What’s at stake? Russia has experienced the exact opposite situation to that of Belgium over the past 5 to 10 years. They were a world power in the 2000s but lost a march. Russia haven’t made the EuroBasket semi-finals since 2013, haven’t been to the World Cup since 2014, and haven’t been to the Olympics since 2012. Despite their decline in Europe over the the last decade, the Russians are still the 12th ranked country. in the world and it’s a favorable group for them to break their World Cup drought.

Why isn’t Russia playing DC? Russians have had visa complications due to coronavirus vaccine requirements to enter the United States. Russia primarily uses its national vaccines, such as Sputnik V to combat COVID-19, which the CDC does not recognize. They will play their two games in the Dominican Republic against Belgium and Puerto Rico starting next Monday, which will give them a significant rest advantage.

Meesseman wasn’t happy about it, to say the least.

No. 18 Puerto Rico

What is their nickname? 12 Magnificas or 12 Guerreras

Why are they here? They were the FIBA ​​Women’s AmeriCup silver medalists last year.

Who are Puerto Rico’s most notable players? Among the players on the 2020 Olympic team, Jazmon Gwathmey is a native of Fauquier County, Va., was CAA Player of the Year for three years at James Madison during her college career from 2012-2016 and played three years in the WNBA. . Jennifer O’Neill played one season with the Minnesota Lynx in 2015 after a four-year college career at Kentucky. Allison Gibson played four years for Oregon State from 2011 to 2015. Most Puerto Rican players played at the NCAA Division I level before continuing their professional careers. Gwathmey and O’Neill were the AmeriCup’s two leading scorers and are the players to watch.

Why does Puerto Rico have its own national team when it is part of the United States? In short, the International Olympic Committee team can unilaterally decide whether a country or region can have its own Olympic team, whether or not it is a sovereign state. Although Puerto Ricans are Americans and can play for Team USA, they can also play for Puerto Rico specifically if they wish.

There are other countries/territories with their own Olympic team despite not being sovereign states. For example, Aruba is part of the Netherlands but has its own Olympic committee instead of competing with the Dutch.
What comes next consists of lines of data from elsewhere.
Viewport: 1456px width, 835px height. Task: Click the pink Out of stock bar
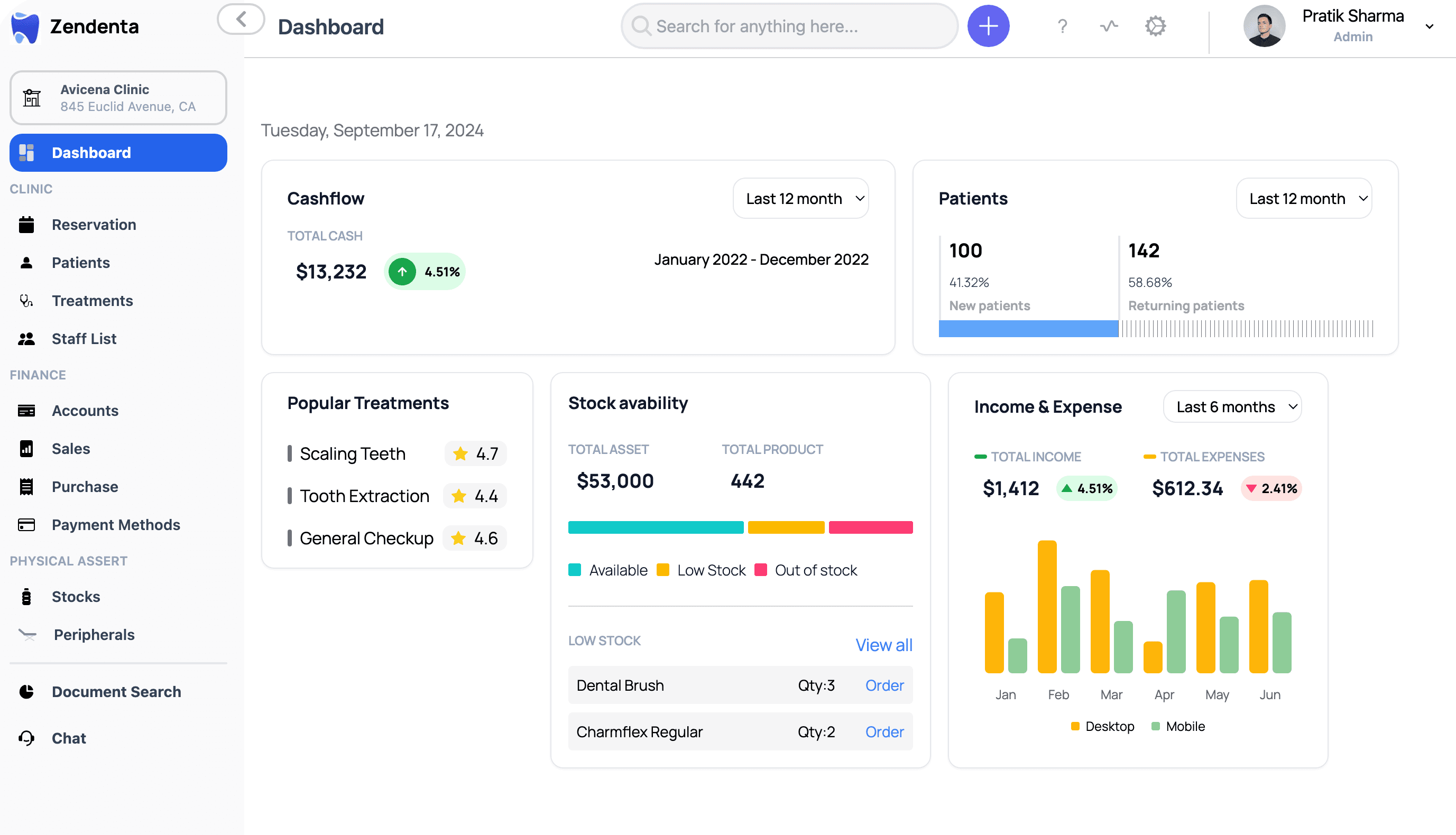tap(870, 527)
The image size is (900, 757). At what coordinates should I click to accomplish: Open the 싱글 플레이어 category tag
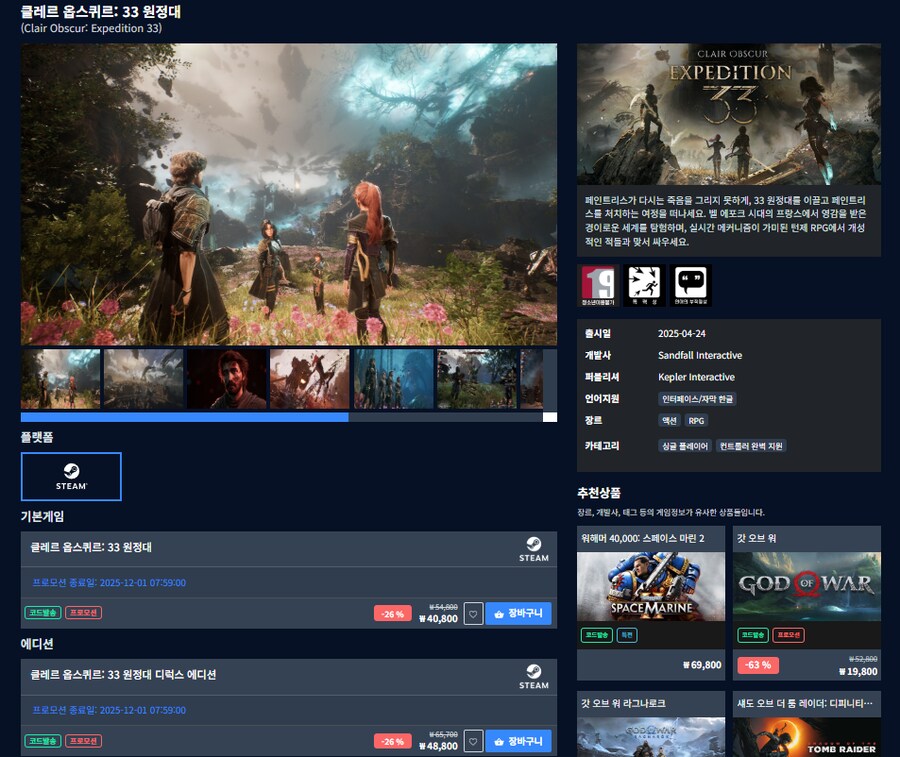point(685,446)
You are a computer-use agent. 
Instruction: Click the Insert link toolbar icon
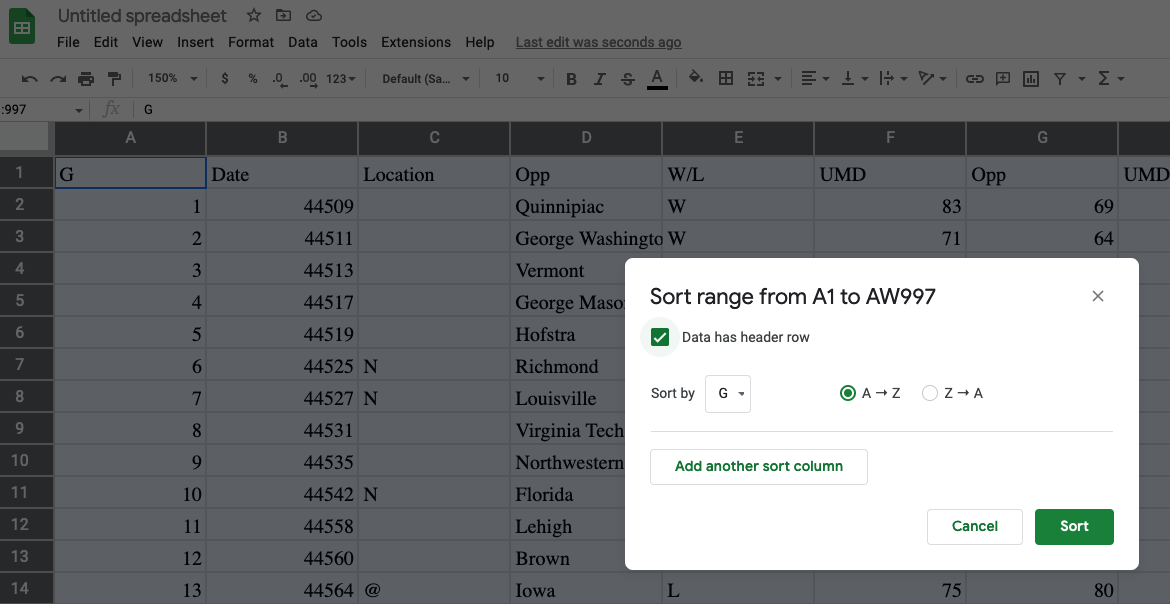click(975, 77)
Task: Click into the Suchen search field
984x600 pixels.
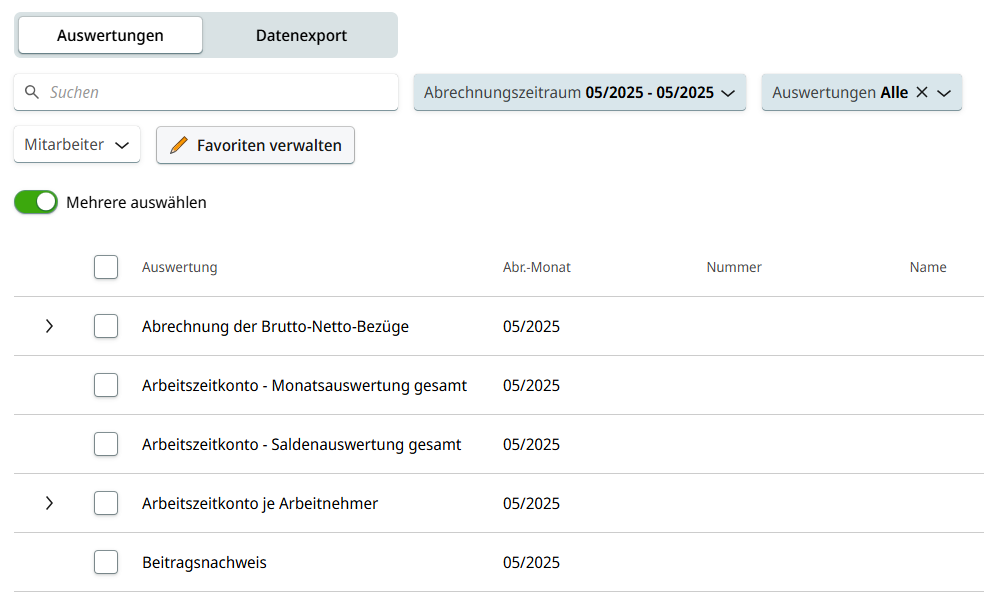Action: [x=215, y=92]
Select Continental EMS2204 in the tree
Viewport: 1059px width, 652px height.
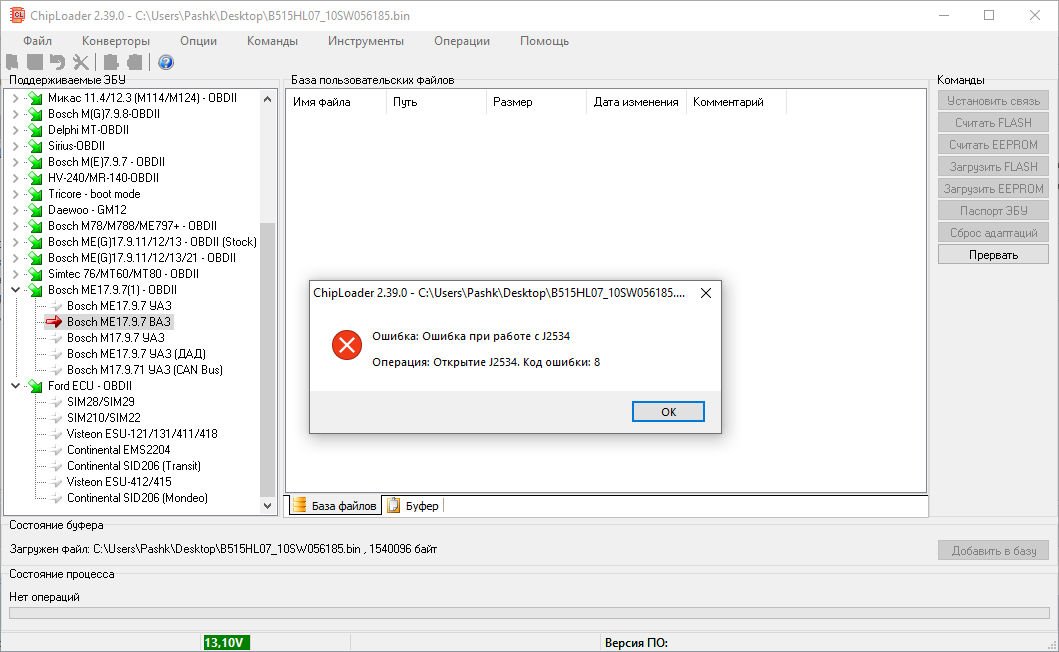coord(118,450)
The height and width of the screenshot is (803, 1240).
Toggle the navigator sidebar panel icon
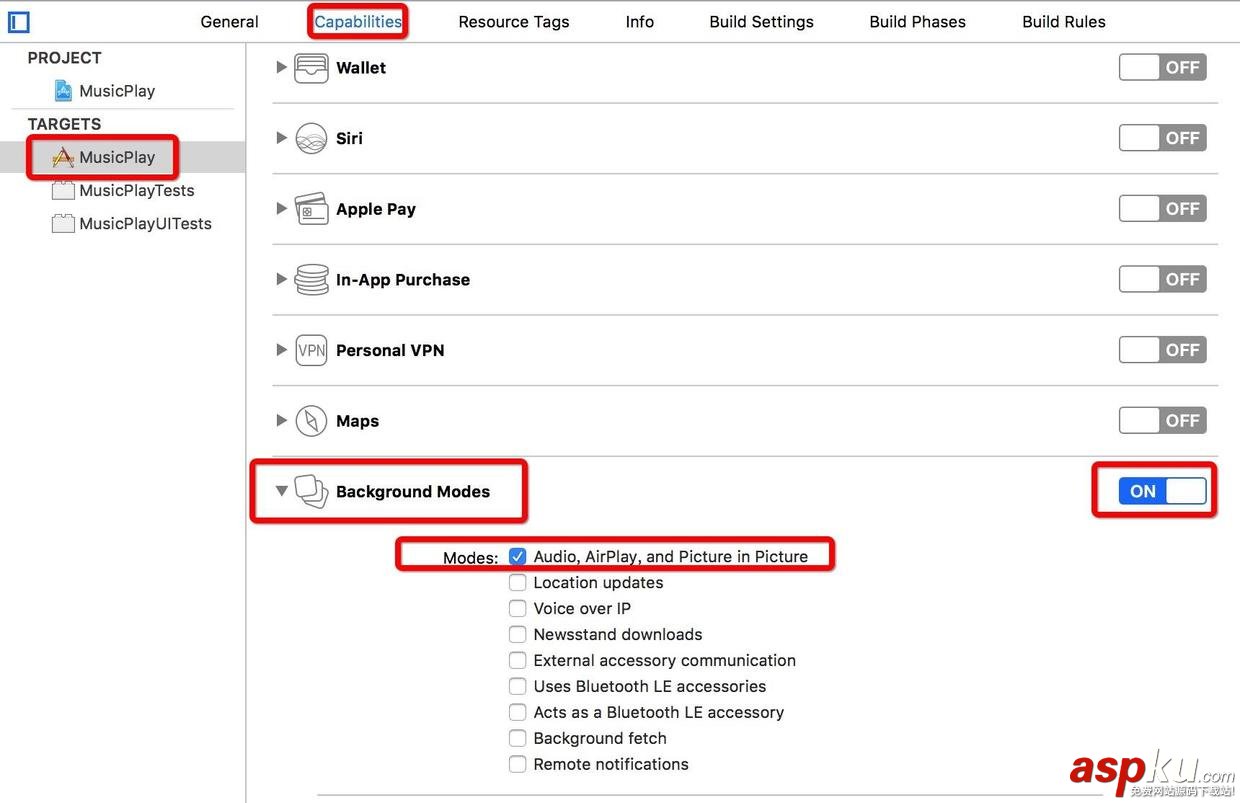click(18, 21)
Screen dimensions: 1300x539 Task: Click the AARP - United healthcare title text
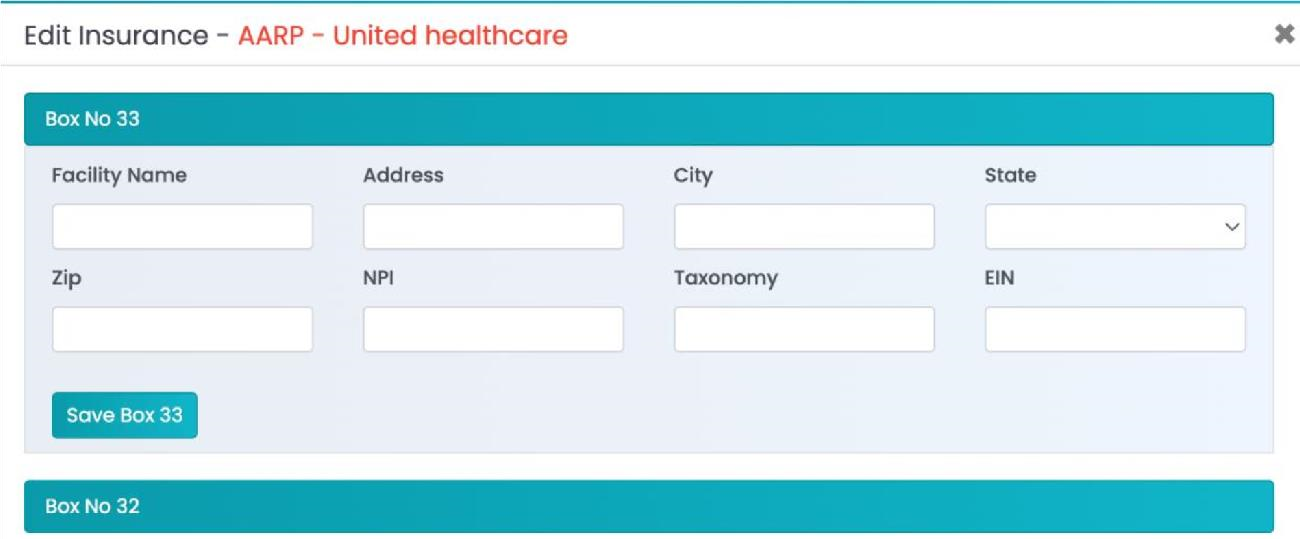403,37
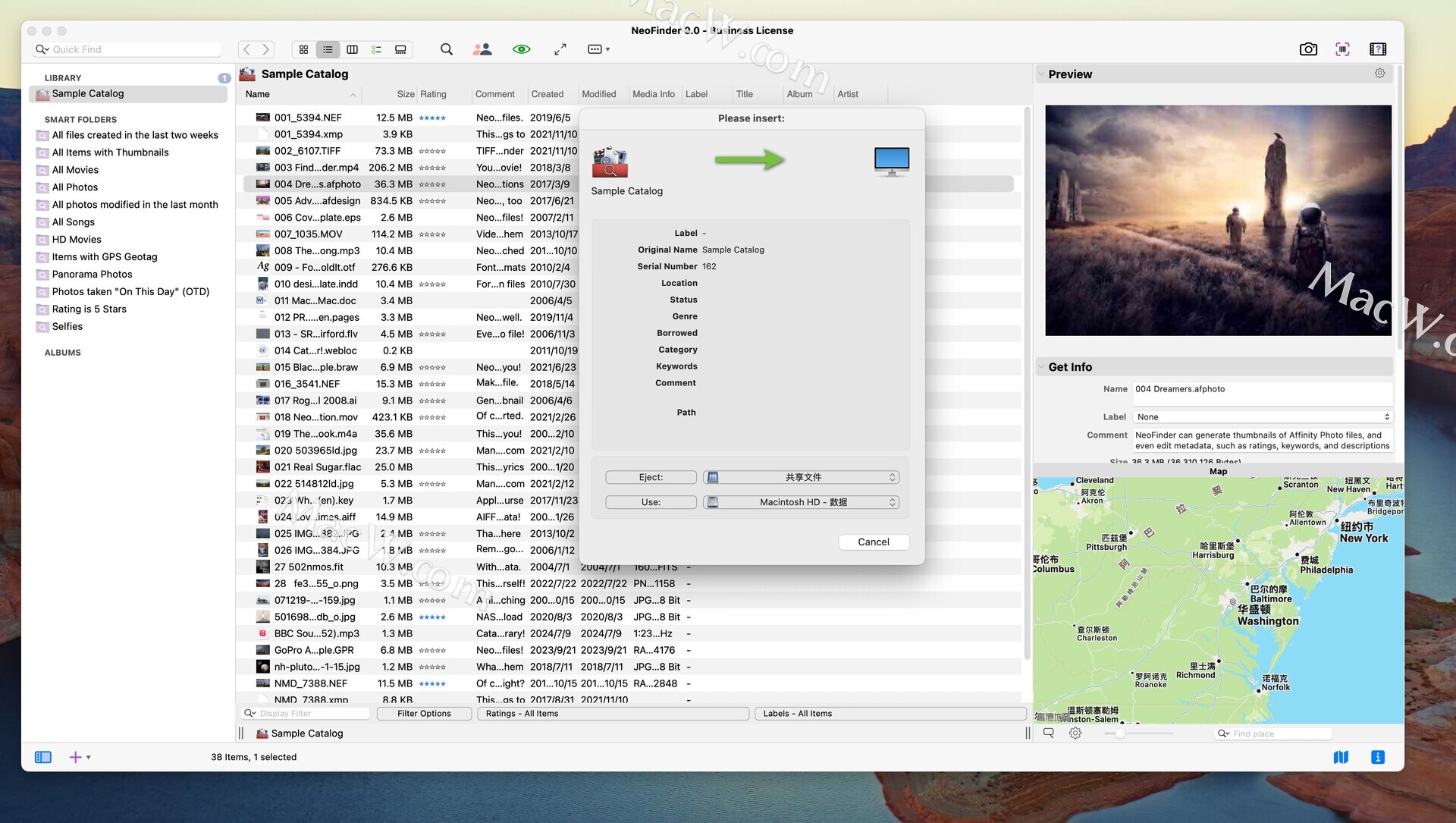This screenshot has width=1456, height=823.
Task: Open the people/users icon
Action: [x=482, y=49]
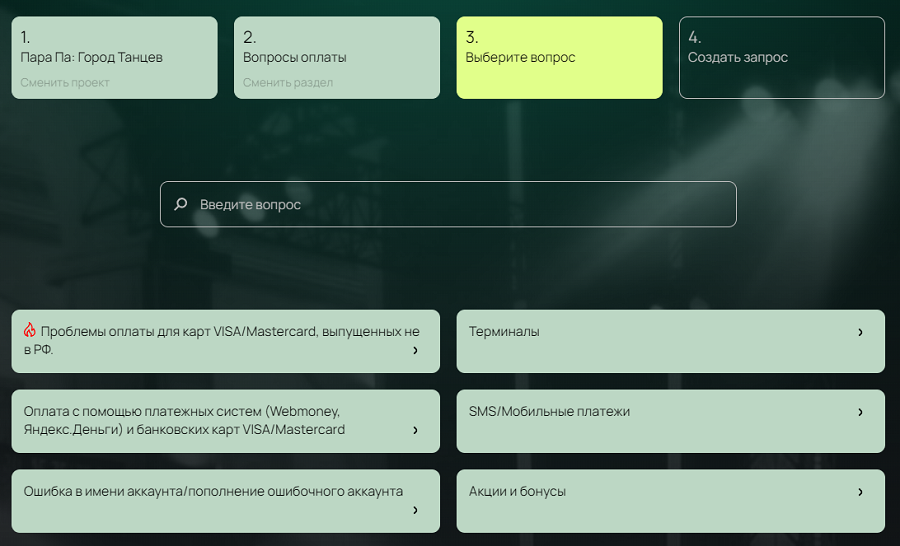This screenshot has width=900, height=546.
Task: Expand the 'Терминалы' chevron arrow
Action: [x=860, y=332]
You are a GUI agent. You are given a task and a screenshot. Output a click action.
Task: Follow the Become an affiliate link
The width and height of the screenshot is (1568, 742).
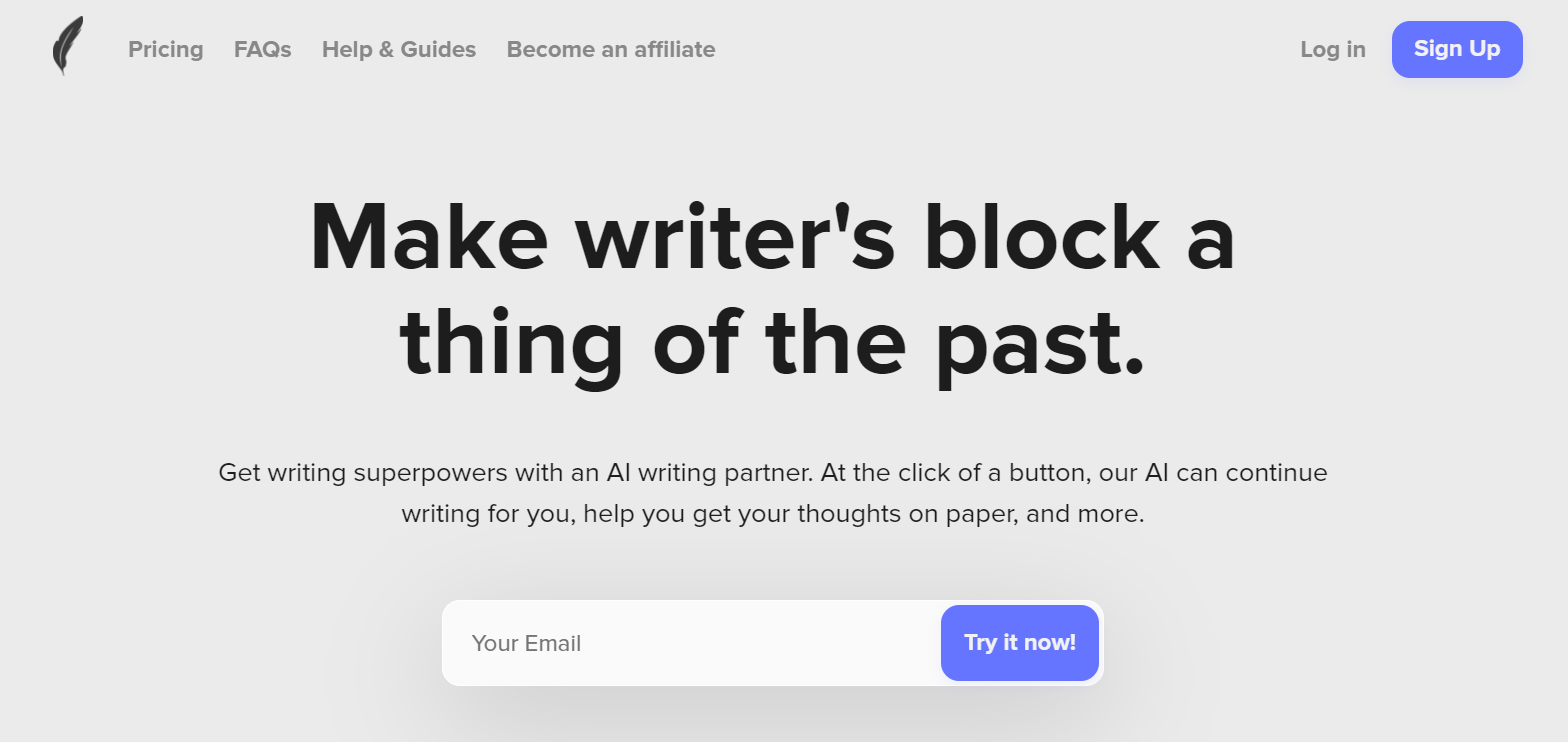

Bermuda and the Cayman Islands are part of the United Kingdom but do not compete as part of Team Great Britain. Taiwan and the State of Palestine are not recognized as sovereign states by the United Nations, but they also have their own Olympic teams, with the Taiwanese competing as “Chinese Taipei”. Guam and the US Virgin Islands also have their own Olympic delegations despite being US citizens like Puerto Ricans.

What’s at stake? The Puerto Ricans are coming off their first Olympic berth last year and their first World Cup berth in 2018. Of the three teams vying for a World Cup berth this year, they will be the underdogs on paper. But since most of this team is made up of professional players who went to college through NCAA Division I programs, they could still go up against Belgium or Russia, even if defeating the american team will always be a difficult task.

Who makes the Group D World Cup apart from the United States?

While Puerto Rico might make things interesting for a game, I predict Belgium and Russia will move on to the World Cup.